As part of FRAPPE, NOAA/GMD operated a tethered ozonesonde system and a NASA GSFC group launched release ozonesondes at a site designated as Ft. Collins West. In conjunction with the DISCOVER-AQ portion of the July–August 2014 campaign, daily, and on some days twice daily, release ozonesondes were launched from a site near Platteville, Colorado. These balloon instruments also measure meteorological parameters including temperature, humidity, wind speed, and wind direction that provide valuable information for interpreting the O3 profiles. O3 was monitored continuously at 10-min time resolution during the 2014 summer at seven surface sites along a ~2000 m elevation gradient spanning central Boulder (1564 m above sea level (asl)) westward to the Tundra Lab at the Mountain Research Station (3528 m asl) (Figure 1). These surface observations were used to produce a continuous quasi O3 vertical profile.

Measurement methodologies

All surface O3 measurements relied on O3 determination by UV absorption using commercial monitors. Hourly O3 measurements from the BAO tower followed NOAA/GMD calibration procedures ( Measurements at the sites along the altitude gradient followed a similar protocol (Brodin et al., 2010). The altitude gradient measurements have been shown to well-represent the O3 vertical profile based on comparisons with ozonesonde measurements from a site near Boulder (Brodin et al., 2011).

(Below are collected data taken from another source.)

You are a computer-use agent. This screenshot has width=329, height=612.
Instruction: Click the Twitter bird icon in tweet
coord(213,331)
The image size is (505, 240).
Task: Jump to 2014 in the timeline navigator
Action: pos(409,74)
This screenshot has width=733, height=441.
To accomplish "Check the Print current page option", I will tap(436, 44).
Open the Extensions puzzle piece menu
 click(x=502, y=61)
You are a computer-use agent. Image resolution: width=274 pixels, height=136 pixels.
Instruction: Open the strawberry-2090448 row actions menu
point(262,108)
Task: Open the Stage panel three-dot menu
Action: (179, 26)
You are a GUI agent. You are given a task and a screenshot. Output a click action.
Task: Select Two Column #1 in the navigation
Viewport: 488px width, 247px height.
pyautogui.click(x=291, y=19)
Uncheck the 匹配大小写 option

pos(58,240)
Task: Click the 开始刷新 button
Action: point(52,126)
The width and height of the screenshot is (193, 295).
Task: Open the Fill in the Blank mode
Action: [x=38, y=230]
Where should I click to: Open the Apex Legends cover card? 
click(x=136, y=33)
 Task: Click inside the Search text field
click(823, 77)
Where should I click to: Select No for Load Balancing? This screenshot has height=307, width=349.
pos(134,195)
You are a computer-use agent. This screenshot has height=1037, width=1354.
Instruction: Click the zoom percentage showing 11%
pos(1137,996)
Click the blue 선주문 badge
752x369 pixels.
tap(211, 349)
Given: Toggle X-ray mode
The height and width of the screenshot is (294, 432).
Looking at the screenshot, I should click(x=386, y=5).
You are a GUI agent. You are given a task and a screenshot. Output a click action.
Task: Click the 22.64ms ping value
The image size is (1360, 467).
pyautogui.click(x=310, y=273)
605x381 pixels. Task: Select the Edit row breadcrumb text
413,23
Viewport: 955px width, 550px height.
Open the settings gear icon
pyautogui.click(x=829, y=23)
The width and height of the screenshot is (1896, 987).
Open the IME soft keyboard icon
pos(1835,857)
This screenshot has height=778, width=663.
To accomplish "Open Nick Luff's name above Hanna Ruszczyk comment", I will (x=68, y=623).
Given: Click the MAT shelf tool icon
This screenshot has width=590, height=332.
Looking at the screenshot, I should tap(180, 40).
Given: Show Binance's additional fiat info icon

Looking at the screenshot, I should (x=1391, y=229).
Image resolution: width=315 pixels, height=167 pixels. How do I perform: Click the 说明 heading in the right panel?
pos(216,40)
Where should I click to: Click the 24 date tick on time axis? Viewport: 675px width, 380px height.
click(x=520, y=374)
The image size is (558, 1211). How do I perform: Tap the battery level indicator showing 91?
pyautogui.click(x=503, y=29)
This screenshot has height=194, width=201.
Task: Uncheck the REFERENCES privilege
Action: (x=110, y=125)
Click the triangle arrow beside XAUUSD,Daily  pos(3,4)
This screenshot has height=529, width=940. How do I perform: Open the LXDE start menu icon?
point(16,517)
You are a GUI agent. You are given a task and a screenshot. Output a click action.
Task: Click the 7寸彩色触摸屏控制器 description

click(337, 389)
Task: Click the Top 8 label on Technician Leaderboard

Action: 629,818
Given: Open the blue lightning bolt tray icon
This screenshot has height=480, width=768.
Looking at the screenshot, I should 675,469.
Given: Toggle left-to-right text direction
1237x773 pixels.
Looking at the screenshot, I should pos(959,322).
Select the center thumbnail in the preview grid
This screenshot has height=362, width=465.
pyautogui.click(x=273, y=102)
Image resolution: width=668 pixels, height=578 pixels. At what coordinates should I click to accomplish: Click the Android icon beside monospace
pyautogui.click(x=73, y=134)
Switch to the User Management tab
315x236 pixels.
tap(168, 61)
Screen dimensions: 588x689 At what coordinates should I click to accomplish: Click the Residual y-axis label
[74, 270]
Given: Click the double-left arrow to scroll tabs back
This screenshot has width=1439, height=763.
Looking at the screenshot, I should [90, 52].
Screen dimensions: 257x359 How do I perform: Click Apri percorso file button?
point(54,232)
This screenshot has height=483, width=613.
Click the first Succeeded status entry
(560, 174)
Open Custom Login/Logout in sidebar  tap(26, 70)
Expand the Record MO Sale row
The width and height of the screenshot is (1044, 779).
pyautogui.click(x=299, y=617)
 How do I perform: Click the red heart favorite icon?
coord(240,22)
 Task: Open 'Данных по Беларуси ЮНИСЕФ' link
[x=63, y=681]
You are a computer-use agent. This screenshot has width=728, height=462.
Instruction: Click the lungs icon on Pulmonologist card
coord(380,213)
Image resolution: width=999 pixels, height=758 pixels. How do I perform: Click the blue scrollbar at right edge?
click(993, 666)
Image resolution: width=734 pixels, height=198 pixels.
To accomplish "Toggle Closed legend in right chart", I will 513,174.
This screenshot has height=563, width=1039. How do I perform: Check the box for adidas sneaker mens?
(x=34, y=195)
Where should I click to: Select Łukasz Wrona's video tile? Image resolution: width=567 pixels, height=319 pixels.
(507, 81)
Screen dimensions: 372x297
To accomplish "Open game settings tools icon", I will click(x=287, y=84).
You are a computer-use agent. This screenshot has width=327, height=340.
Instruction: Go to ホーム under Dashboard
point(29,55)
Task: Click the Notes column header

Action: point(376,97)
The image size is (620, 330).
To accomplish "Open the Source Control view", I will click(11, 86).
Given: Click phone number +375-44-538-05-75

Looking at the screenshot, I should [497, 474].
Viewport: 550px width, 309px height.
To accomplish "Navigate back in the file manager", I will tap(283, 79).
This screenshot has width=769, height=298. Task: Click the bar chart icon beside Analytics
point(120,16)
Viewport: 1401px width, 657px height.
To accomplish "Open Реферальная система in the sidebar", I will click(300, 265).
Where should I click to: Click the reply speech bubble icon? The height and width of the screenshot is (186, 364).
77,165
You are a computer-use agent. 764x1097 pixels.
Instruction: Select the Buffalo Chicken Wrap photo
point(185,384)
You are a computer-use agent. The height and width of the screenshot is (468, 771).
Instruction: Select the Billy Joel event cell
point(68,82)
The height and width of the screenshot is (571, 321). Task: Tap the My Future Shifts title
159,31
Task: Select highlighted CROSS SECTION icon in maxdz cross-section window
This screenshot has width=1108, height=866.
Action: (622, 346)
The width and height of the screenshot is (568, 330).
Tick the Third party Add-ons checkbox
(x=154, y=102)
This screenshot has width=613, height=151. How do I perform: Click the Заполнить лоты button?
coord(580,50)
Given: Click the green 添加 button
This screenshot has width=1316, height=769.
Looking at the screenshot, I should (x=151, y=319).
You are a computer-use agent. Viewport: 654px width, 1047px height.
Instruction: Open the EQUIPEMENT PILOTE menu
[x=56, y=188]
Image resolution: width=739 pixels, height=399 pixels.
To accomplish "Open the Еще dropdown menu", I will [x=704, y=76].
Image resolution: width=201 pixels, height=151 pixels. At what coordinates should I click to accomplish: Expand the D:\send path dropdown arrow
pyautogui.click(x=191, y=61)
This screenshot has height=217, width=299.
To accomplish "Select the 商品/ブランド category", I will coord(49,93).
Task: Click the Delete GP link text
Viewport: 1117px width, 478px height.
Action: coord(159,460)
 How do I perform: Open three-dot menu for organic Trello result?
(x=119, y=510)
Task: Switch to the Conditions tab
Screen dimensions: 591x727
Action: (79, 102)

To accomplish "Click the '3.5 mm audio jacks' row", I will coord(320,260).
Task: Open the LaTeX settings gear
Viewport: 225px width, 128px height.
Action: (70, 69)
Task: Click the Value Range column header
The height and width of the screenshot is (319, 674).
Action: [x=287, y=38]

The preparation of free release electrochemical concentration cell (ECC) ozonesondes at Platteville and Ft. Collins West followed protocols similar to those used in the NOAA/GMD global ozonesonde network ( Similar instrumentation was deployed at Ft. Collins and Platteville.

Tethered ozonesondes (referred to here as tethersondes) are adaptations of the same O3 and meteorological capabilities of free release ozonesondes. The ascent and descent of the measurement package were accomplished with a computer controlled motorized deep sea fishing reel that allowed the balloon to lift the package to a height of ~500 m and then reeled the package back in (Figure S1). A set of up and down profiles could be accomplished in ~20 minutes, producing 30–40 profiles in a day.

The ozonesonde package provided a high quality O3 profile with an uncertainty in the 1 second data of ±1.5 ppb (Sterling et al., 2018). A comparison between the surface O3 measurement obtained with the tethersonde and the O3 value from the surface monitor operated by the CDPHE at the Ft. Collins West site shows agreement between the observations (Figure S2) over the full range of mixing ratios sampled with a linear regression slope of 1.03 and R2 of 0.99.

Air mass back trajectories

Air mass backward trajectory analyses were done using NOAA’s HYSPLIT atmospheric transport and dispersion modeling system (Stein et. al., 2015; Rolph et al., 2017). Eight-hour back trajectories were calculated for Ft. Collins, Platteville, and BAO for selected days at a height of 300 m above ground level (agl) using the North American Model (NAM) 12 km meteorological reanalysis. Ending time was 1:00 PM MDT (all times MDT), and the eight-hour length was chosen to encompass the period of potential photochemical O3 production including the initial transport of O3 precursors to the affected sites.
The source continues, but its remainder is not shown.